Acabamos como panteras en medio de gritos que no parecen de placer, sino de desesperación, de perpleja desesperación.
Vibro por todas partes.
Soy hueca.
Soy un hueco que pulsa.
Y aunque sé que esa es mi sensación, producto del garche espectacular que acabo de tener, se me aparece como universal, como si el cosmos todo fuese un hueco que pulsa.

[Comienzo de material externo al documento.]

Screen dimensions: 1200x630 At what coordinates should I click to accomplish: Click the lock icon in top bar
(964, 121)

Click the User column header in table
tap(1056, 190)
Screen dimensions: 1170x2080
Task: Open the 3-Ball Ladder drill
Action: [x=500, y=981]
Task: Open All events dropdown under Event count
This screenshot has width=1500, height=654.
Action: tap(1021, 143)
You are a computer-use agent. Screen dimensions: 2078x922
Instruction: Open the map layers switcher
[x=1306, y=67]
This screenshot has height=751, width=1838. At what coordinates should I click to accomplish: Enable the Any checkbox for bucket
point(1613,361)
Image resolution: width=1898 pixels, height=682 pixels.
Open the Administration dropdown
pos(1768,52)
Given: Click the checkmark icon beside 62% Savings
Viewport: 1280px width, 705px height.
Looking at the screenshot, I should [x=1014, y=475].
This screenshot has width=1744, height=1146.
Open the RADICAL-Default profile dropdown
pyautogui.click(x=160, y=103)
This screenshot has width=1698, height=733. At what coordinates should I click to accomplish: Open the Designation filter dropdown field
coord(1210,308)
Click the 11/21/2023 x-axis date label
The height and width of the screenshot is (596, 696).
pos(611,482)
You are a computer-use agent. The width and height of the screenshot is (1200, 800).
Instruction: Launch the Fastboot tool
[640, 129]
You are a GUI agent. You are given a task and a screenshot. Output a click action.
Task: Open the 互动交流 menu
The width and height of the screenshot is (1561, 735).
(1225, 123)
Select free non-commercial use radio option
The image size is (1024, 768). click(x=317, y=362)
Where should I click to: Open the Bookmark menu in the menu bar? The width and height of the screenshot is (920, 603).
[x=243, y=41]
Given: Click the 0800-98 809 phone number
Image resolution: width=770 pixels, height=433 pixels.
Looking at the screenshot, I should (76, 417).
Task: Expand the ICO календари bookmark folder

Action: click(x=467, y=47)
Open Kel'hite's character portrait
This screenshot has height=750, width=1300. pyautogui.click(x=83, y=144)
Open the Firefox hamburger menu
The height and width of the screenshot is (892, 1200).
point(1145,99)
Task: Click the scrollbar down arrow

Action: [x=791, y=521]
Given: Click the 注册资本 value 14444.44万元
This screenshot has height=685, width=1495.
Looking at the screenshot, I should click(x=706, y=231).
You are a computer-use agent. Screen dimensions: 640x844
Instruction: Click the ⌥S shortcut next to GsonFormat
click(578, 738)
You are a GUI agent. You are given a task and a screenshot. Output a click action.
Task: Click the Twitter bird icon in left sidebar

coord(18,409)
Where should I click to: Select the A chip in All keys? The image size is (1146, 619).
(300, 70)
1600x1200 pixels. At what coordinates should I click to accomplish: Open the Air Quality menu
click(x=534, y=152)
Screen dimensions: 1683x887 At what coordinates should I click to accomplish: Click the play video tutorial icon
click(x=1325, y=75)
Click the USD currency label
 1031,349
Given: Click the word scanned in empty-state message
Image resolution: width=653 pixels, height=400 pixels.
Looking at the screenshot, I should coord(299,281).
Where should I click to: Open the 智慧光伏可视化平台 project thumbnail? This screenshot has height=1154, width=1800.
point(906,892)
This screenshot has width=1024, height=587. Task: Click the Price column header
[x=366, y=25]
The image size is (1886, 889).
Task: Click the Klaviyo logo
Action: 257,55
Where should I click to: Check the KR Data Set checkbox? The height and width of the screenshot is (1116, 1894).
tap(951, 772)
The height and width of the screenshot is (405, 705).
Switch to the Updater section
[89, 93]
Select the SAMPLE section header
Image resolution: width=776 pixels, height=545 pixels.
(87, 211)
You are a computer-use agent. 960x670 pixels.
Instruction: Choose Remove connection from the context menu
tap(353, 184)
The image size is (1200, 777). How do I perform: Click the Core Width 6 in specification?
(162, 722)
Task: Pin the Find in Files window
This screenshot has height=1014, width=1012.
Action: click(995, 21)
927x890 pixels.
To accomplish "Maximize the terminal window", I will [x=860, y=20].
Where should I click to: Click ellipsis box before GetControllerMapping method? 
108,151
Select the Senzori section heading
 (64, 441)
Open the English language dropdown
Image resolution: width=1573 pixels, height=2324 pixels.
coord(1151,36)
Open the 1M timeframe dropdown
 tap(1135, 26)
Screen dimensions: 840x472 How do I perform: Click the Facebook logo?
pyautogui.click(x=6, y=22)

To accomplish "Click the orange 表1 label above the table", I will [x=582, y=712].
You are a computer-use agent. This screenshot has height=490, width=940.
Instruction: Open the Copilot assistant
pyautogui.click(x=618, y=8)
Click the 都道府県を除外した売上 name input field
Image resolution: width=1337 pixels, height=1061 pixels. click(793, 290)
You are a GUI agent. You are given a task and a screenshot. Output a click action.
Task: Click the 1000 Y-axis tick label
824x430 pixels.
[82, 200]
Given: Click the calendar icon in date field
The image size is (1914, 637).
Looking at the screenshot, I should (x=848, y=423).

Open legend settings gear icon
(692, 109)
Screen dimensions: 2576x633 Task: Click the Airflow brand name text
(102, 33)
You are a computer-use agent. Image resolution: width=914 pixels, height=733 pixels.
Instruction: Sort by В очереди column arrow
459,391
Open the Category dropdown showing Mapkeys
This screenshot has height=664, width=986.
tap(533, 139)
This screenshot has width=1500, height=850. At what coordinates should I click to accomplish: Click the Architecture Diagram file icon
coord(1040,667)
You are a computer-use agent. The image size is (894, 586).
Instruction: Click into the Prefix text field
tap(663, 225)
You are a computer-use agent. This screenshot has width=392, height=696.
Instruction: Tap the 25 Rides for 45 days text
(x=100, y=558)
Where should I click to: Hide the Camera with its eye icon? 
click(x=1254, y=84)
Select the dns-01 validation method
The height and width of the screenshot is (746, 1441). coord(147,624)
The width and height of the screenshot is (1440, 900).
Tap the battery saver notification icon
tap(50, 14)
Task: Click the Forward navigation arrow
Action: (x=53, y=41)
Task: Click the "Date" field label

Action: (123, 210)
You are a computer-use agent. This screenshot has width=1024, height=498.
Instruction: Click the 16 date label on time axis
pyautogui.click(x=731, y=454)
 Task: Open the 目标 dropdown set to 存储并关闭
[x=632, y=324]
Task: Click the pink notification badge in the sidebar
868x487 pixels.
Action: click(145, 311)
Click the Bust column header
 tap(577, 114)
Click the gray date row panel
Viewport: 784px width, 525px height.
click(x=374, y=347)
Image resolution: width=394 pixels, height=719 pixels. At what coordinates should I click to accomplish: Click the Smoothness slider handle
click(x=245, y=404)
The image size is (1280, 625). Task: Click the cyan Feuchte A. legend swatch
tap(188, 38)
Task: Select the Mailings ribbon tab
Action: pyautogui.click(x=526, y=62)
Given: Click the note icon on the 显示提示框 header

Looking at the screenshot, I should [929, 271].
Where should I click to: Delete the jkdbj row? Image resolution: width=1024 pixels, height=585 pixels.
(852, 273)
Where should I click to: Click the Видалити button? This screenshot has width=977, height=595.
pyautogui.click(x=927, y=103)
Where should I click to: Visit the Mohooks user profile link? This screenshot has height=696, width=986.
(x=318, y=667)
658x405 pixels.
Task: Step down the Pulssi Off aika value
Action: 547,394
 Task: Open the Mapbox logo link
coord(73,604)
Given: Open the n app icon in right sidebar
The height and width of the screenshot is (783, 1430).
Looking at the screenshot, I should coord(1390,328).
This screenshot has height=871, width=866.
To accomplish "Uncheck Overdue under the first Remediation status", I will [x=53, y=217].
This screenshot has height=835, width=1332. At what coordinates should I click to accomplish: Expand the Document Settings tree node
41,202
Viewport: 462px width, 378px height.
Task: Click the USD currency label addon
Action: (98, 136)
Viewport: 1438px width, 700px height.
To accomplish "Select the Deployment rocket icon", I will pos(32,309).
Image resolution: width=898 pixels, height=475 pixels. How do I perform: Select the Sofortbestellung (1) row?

Y aún dentro de ese pulso existe, persiste un filo de mi conciencia, que siente que en ese estado estoy cerca de la verdad, de la gran verdad, y sabe también que ese estado es efímero, una nada que ya se esta desvaneciendo, y esa parte mía se aferra, lucha, no quiere salir de allí, del pulso universal, la verdad de las verdades, pero sabe, porque ya lo está sintiendo, que el estado empieza lentamente a evaporarse como la niebla matinal cuando sale el sol, y sé -me da una bronca inconmensurable pero sé- que en un rato me va a tomar la pelotudez, y que voy a ver por la tele el gran escándalo de lady Gaga, que mostró, oh horror, una teta en la entrega de los grammy, y seguro que después, caminando por la calle, me miro en el reflejo de una vidriera y pienso “estoy re gorda” y allí la pelotudez, irrevocable, hará presa de mi, y me llevará, pelotuda de pelotudas, a rodar por el mundo.